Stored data

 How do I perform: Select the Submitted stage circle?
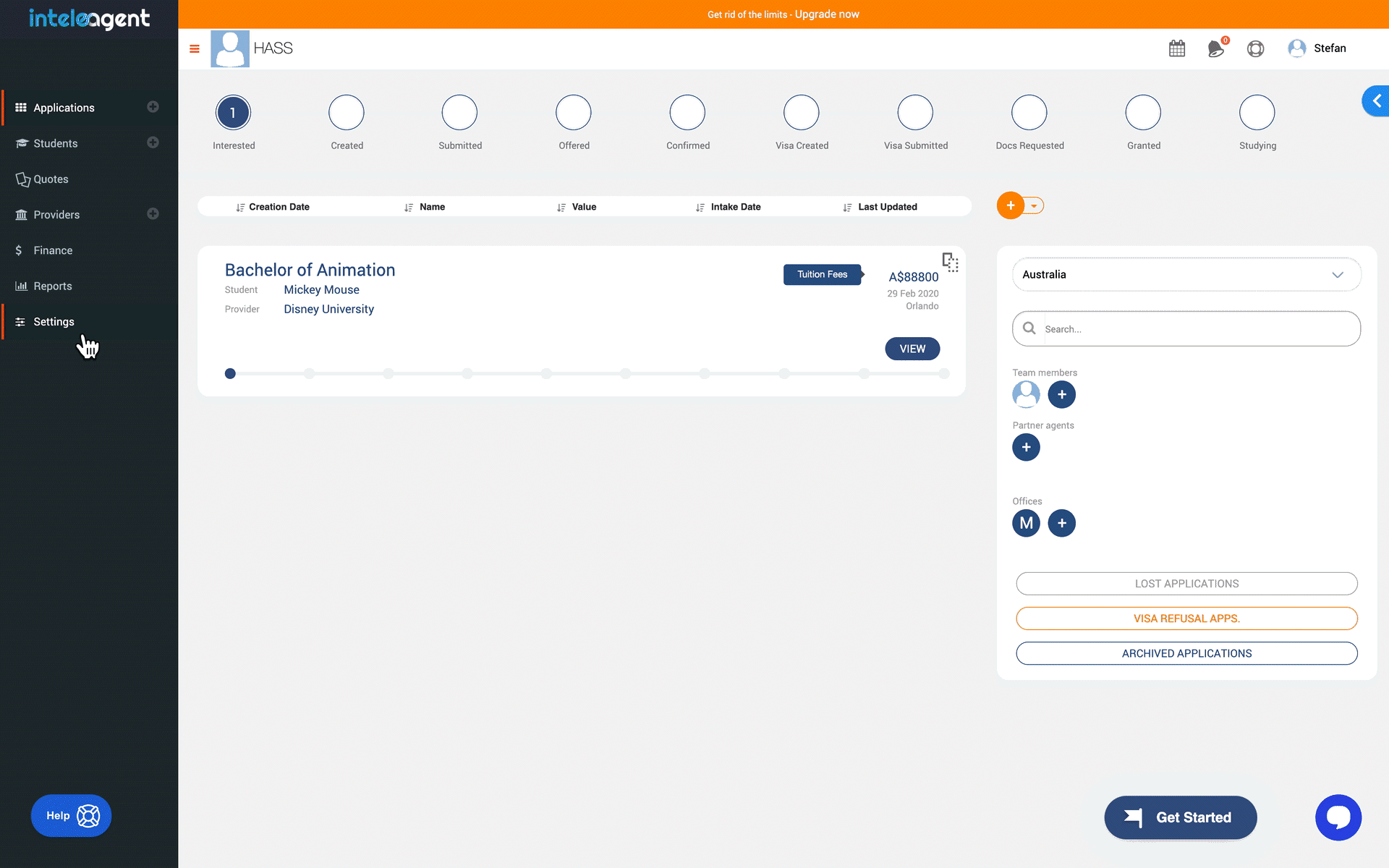(x=459, y=113)
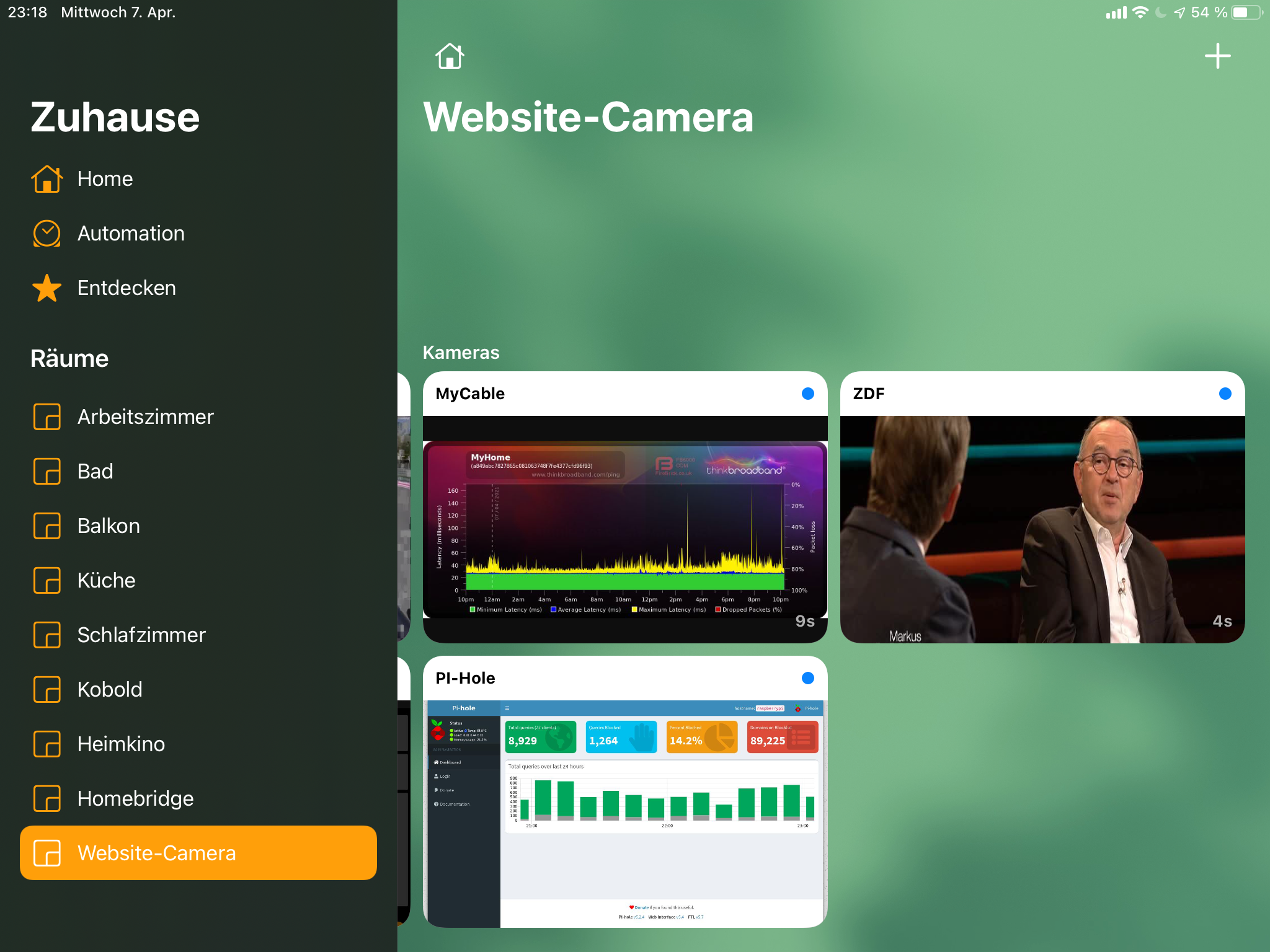Tap the house icon above Website-Camera title
Viewport: 1270px width, 952px height.
tap(450, 56)
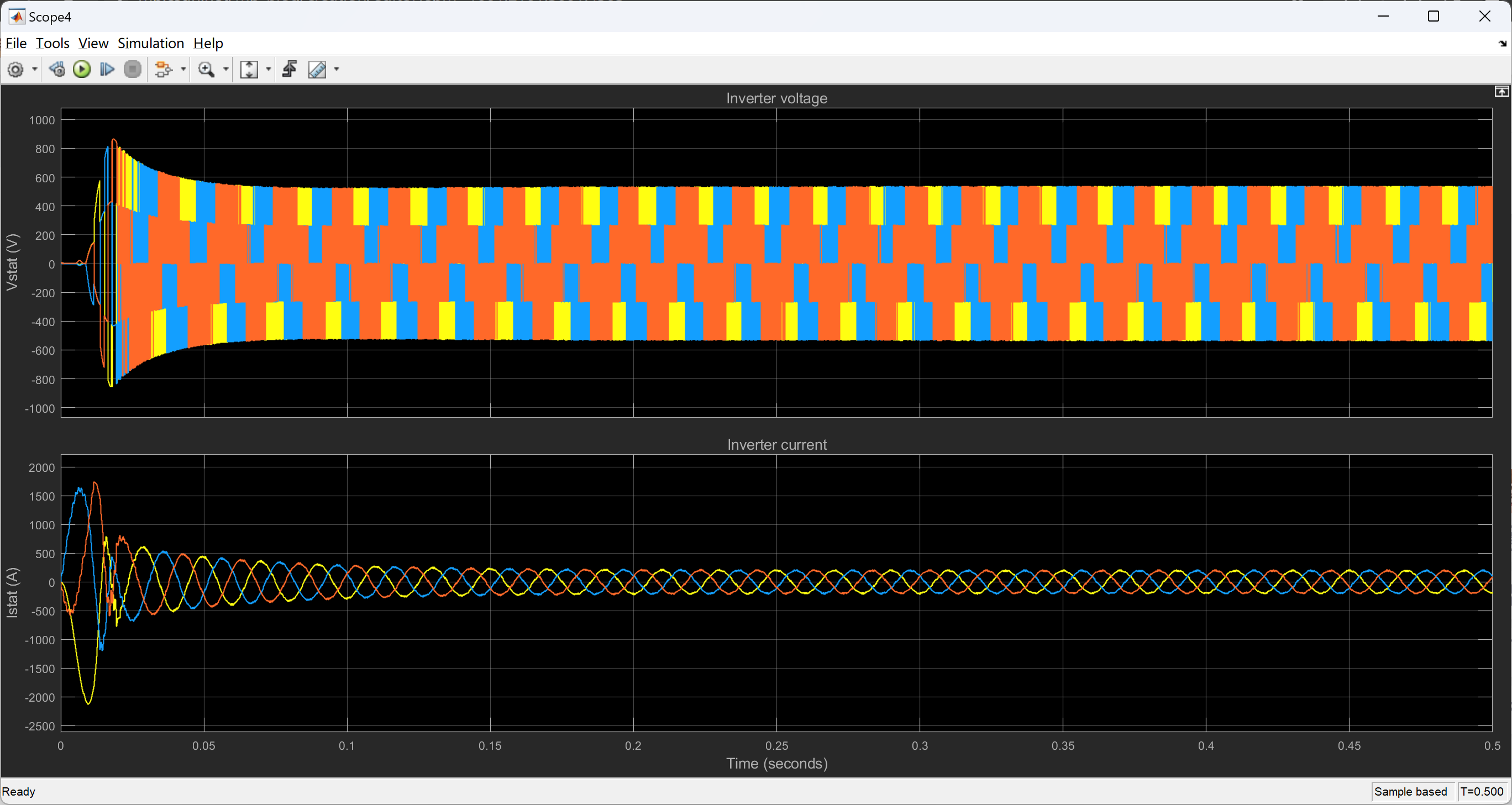Expand the axes scaling dropdown arrow
Viewport: 1512px width, 805px height.
(x=269, y=70)
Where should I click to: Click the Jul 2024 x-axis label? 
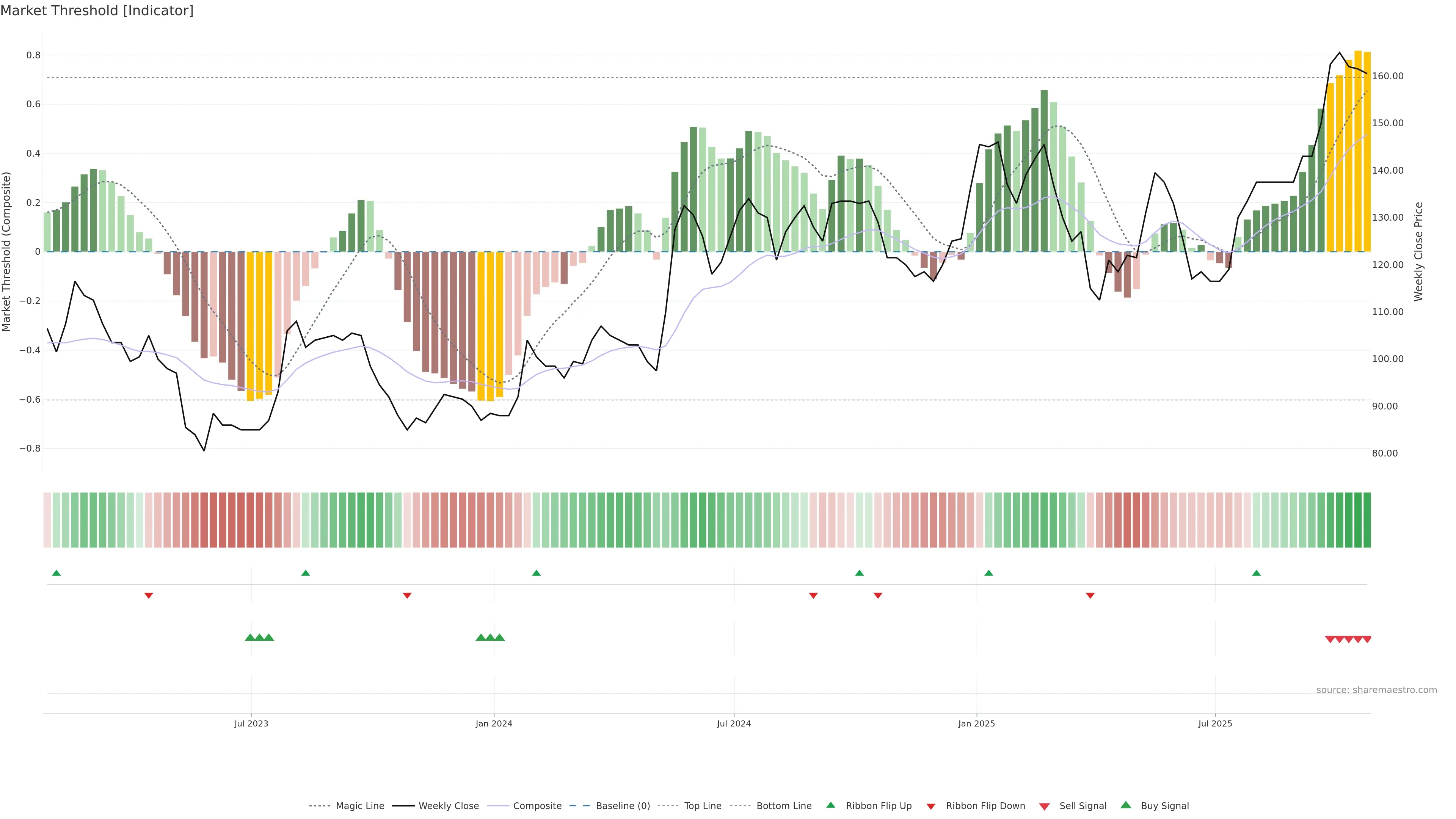coord(734,723)
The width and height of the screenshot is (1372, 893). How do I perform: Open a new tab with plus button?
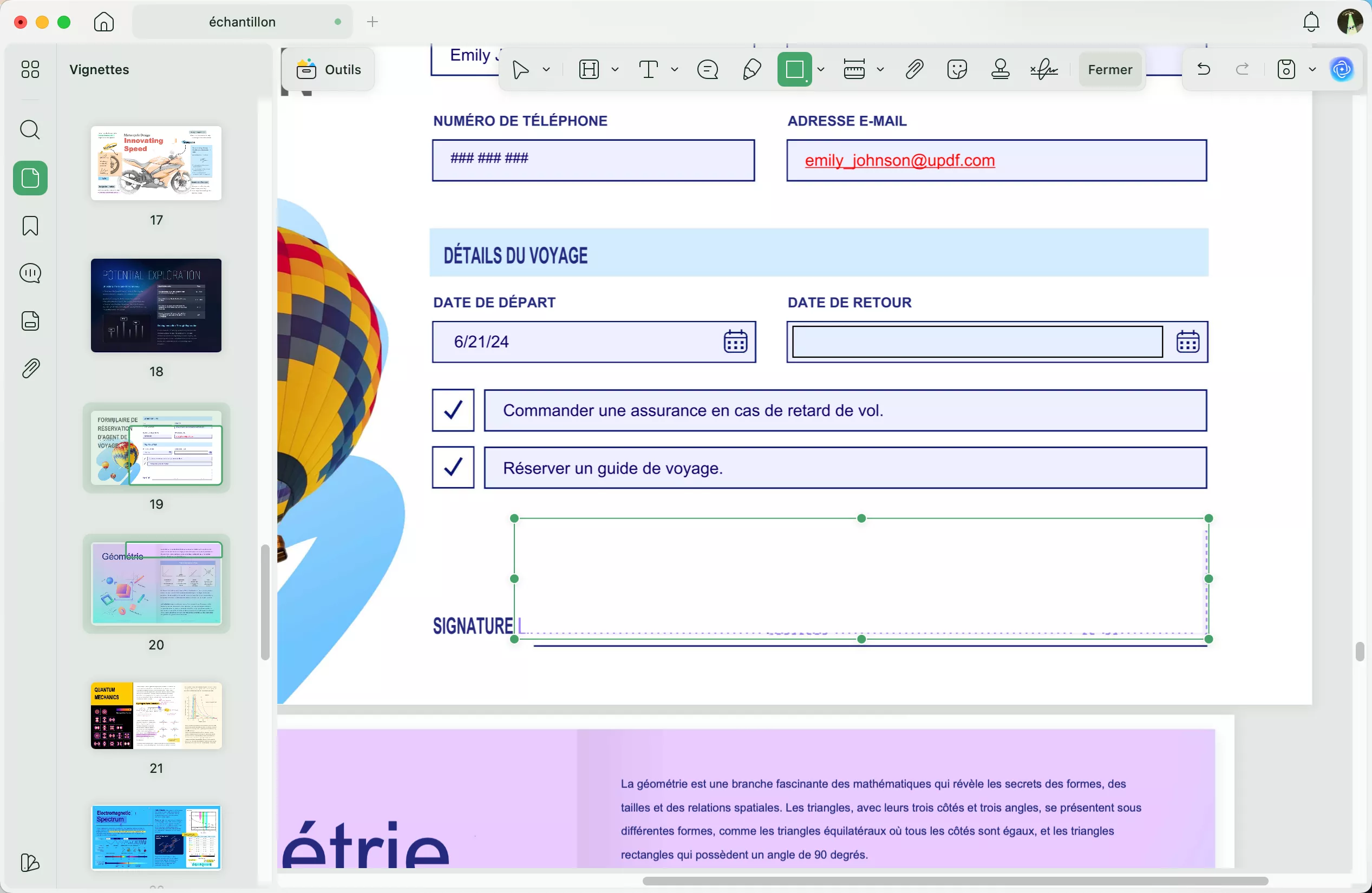373,22
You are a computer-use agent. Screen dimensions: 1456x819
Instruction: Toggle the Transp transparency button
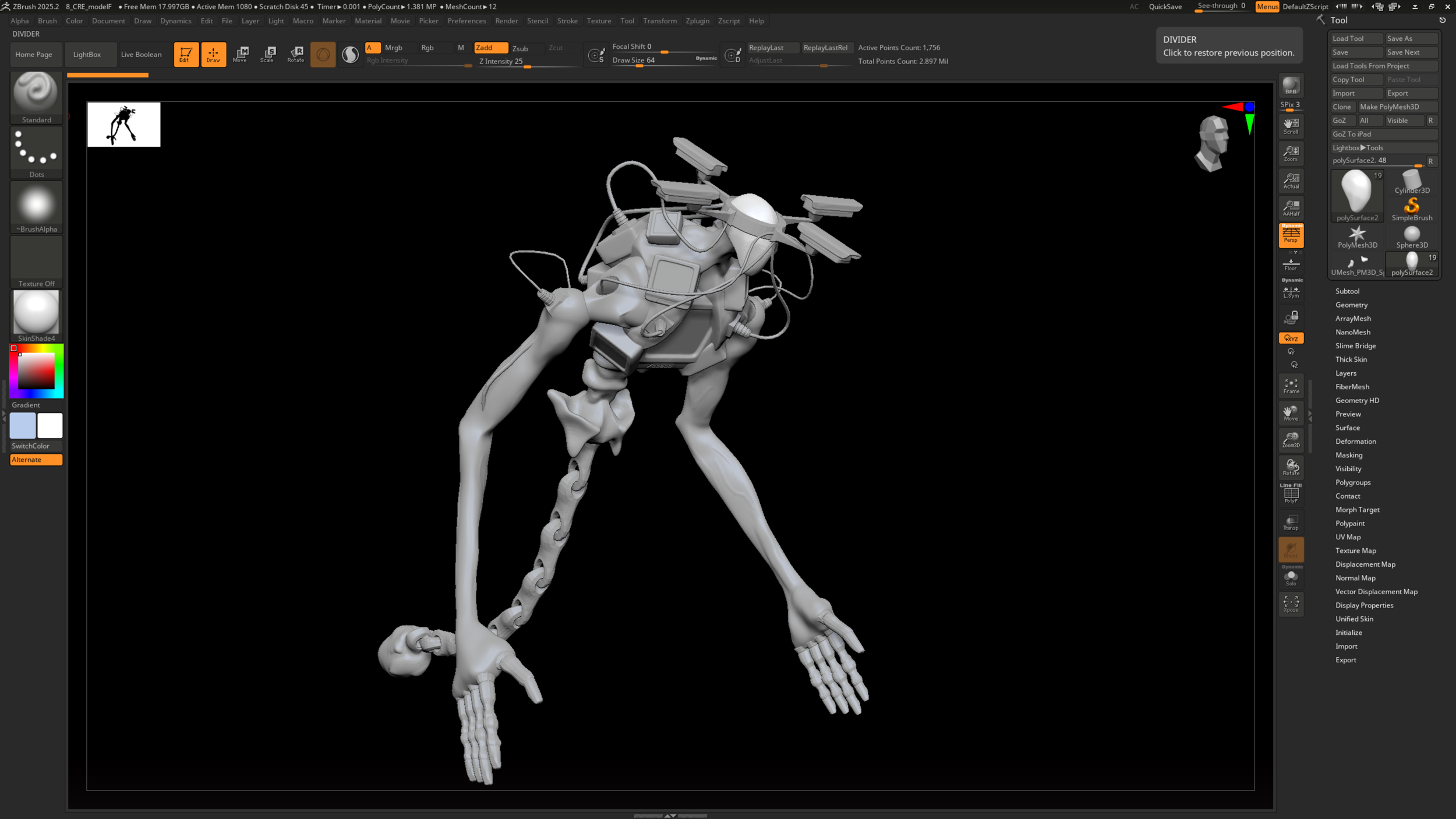click(1291, 523)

> _PROBLEM REQUIREMENTS_: Your task is to retype the records above in full and exactly, omitting the pictures.

> _FINISHED EXERCISE_:
 How do I perform: Select the Submitted stage circle?
(x=459, y=113)
Tap the house icon above Website-Camera title
Viewport: 1270px width, 952px height.
tap(450, 56)
Expand the axes scaling dropdown arrow
Viewport: 1512px width, 805px height.
(x=269, y=70)
Where should I click to: Click the Jul 2024 x-axis label? 
coord(734,723)
The width and height of the screenshot is (1372, 893). How do I perform: Open a new tab with plus button?
373,22
You are a computer-use agent. Screen dimensions: 1456x819
Instruction: Toggle the Transp transparency button
click(1291, 523)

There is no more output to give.